Now that the House of Commons wants the Prime Minister to renegotiate the Irish border, Europe realizes: they have also lost her permanently.
One day after the umpteenth turn in the British House of Commons, Tuesday, there is no one in Brussels who thinks that the chance of an orderly Brexit has now increased. On the contrary, the European Union is increasingly anxious that the departure of the British from the EU in 57 days will be accompanied by an inevitable hard blow, chaos and damage.
In the Commission and in the Member States, Wednesday did not go to the British in their meetings on handouts. They were working on No Deal. From rules to continue paying Erasmus students after 29 March, to requests to the UK government to pay the outstanding accounts for 2019: indicate before 18 April.
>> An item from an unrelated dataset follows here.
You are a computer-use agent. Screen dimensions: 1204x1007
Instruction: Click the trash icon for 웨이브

“In the meantime, I have sent teams to all member states to prepare No Deal,” said European Commission President Jean-Claude Juncker on Wednesday. Still no one wants a hard Brexit, because of the damage to citizens, companies and mutual relations. But what is the EU doing differently – that is the vote.
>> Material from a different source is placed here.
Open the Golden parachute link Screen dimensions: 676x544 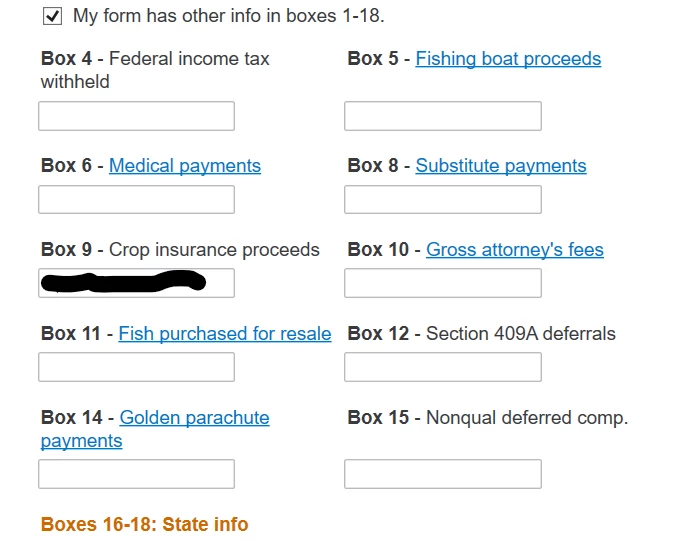pyautogui.click(x=194, y=418)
There is even an escalation. “This is a serious moment,” EU Chief Negotiator Michel Barnier reacted to the latest developments in London on Wednesday in the European Parliament. He sounded dramatic and even offended for his calmness: “They want to blame us for everything.” Black pockering about the failure seems to have begun.
Where is the pain? After the votes in the House of Commons, the British Prime Minister Theresa May still wants her agreement with the EU on a guarantee that there will not be a hard line between Ireland and Northern Ireland. In the EU this not only counts as a hopeless task – for months she no longer hears this – but also as a break. “For the first time, May has openly pleaded for the reopening of the retirement agreement,” Barnier said bitterly on Wednesday. “She has distanced herself from the agreement that she herself negotiated.”
At the last EU summit on Brexit, in December, May received the benefit of the doubt from other EU leaders. However, some were annoyed by the “robotic” way in which they asked for help about the backstop, without saying which help exactly. Now the EU is not only losing the British Parliament, but also May.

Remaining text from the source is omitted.